Tabby let go of her tits. “What the hell, man?”

“We need to talk, and until you stop it with all this Jessica Rabbit shit, I’m not gonna look at you.”

“What are you talking about, you melon?”

“I think we should go upstairs and have a cup of tea and?—"

“I don’t want a cup of tea,” she snapped, probably louder than was necessary. “What’s the fucking deal? Why are you being lame? Fuck me.”

Toby held up a finger. “Passing over the fact you think I’m being lame, I didn’t want to say it like this, but Noah and I talked.”

Tabby felt dangerously close to throwing up. She pressed a hand to her solar plexus, willing everything to stay down. “What? How? About what?”

“About us. Noah figured out we were hooking up, and he came around to talk to me a week ago?—”

“He fucking didwhat now!?”

The timeline of Toby’s backslide into nice-boy behaviour suddenly made absolute sense. Noah, the giant cockblocking cuntlord, must have put the hard word on Toby, and he’d refused to see her or be even slightly mean since. Anger tore through Tabby like wildfire, and she suddenly wanted nothing more than to claw her brother-in-law’s eyes out. He had been devastated since Nix’s latest miscarriage, and rightfully so, but this crossed a million fucked up lines.

“What the fuck does Noah thinks he’s doing, keeping tabs on me?” she asked Toby’s back. “I’m twenty-fucking-seven, and he can go fuck himself!”

Toby turned, his expression grave. “He’s worried about you, and I don’t blame him. Again, I didn’t want to say it like this, but he told me that… well...”

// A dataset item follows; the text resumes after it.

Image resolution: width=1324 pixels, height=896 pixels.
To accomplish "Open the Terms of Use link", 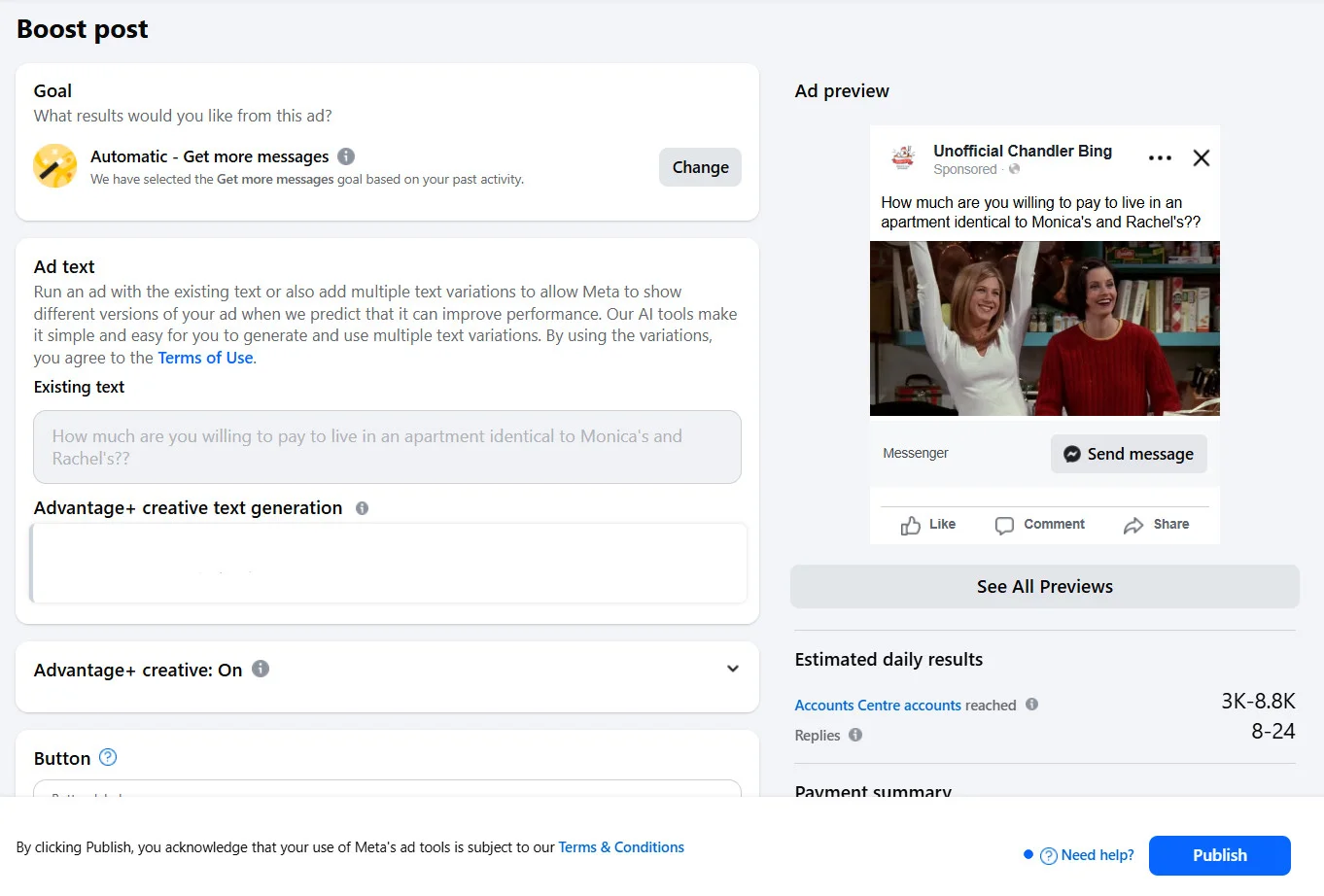I will coord(205,358).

Nausea swam through Tabby’s torso, and she pressed her stomach harder. “What? What did that Judas fuckface tell you?”

A muscle ticked in Toby’s jaw, but his pale blue eyes were gentle. “That your mother’s in town. That she’s been… he said she was basically stalking you.”

Tabby saw Sam’s face as they had walked toward the Albert Street café. She’d been pale as a sheet but quiet.

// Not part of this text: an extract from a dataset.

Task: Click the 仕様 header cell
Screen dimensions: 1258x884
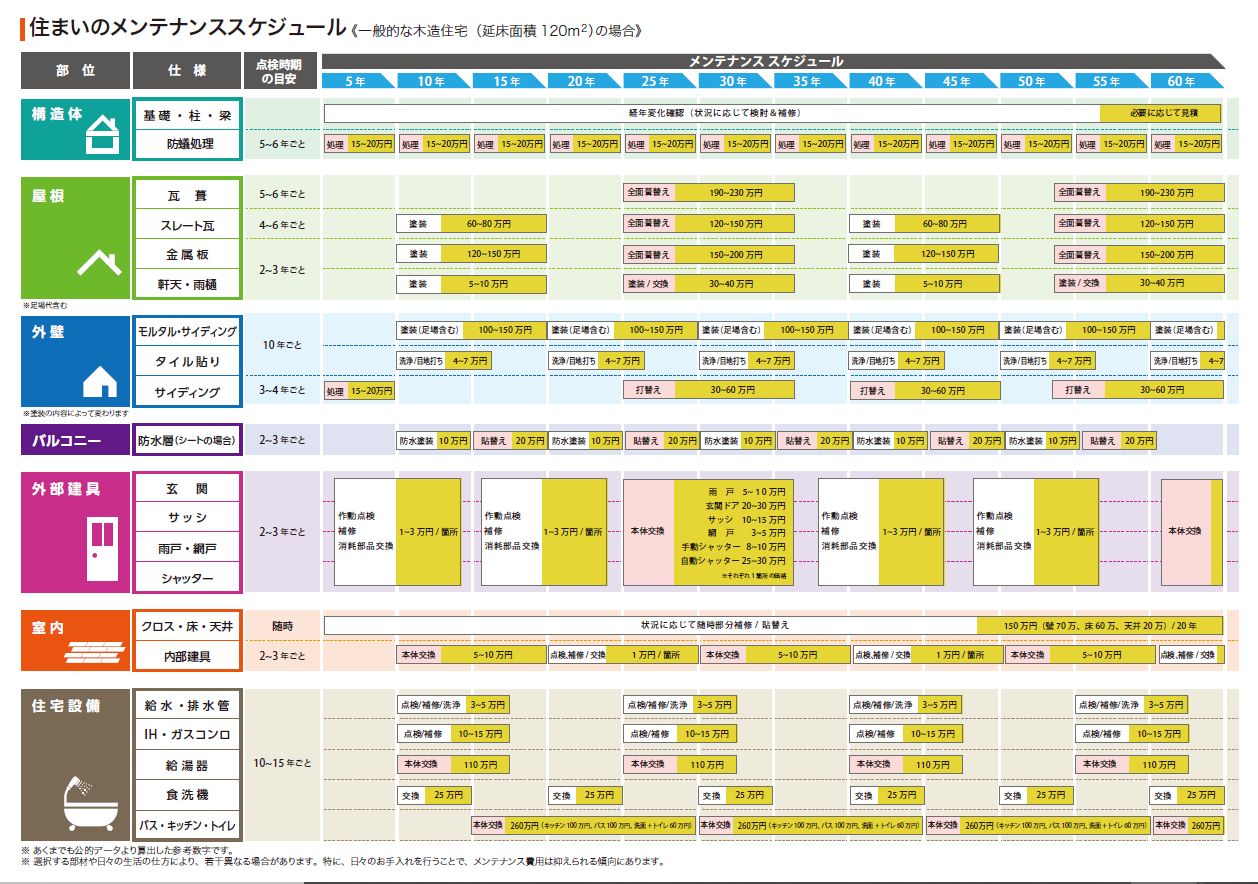Action: coord(187,71)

“You don’t seem angry,” Tabby had said.

“I’m not,” Sam replied. “That woman doesn’t deserve my anger.”

She returned to her body, still standing in Toby Tennant’s foyer.

“Yeah,” she told him. “We saw that bitch today and it’s over now and I don’t want to talk about it.”

“Tabby—”

“No.” She put her hands on her hips. “No ‘Tabby.’ Either take me rough like I asked, or I’m leaving.”

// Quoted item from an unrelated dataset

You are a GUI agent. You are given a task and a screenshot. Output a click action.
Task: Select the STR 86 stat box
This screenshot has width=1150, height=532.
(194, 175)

Toby looked her up and down, genuine hurt etched all over his face.

She knew this wasn’t right. Anything they did now would be tainted with the stinging tail of her ultimatum, but she wouldn’t stop. Couldn’t. She needed to release all the emotion boiling up her insides. And sex with Toby was the best way she knew.

Unwillingly, she returned to the Albert Street café, sitting down in a booth between Sam and Nix. Her sisters had flanked her the entire walk there, standing on either side of her like sentries. While Sam looked numb, Nix had been poised and commanding—vibrating power from head to Louboutin-clad toes. A Valkyrie preparing to do battle. Her miscarriage hadn’t broken her. If anything, she had drawn strength from her pain. She’d sat straight as an arrow, one hand on Tabby’s arm, the other on her purse, watching the door for Jo.

“I don’t want to talk about this,” she told Toby again, but her voice seemed to be coming from a faraway place.

They’d all ordered coffee but been unable to have more than a few token sips.

“She’s late,” Nix muttered. “I said four on the dot.”

“Oh, the runaway mother’s bad at timekeeping?” Sam replied. “Strike me fucking surprised.”

It was almost five when Jo walked through the door. She wore a navy jumper and black jeans and looked so much like Sam and Nix that Tabby nearly puked right into her coffee. She’d had to excuse herself and go to the bathroom three times to throw up while they’d waited. Sam and Nix accompanied her, as though worried their mum might spring out of a sanitary bin and snatch her.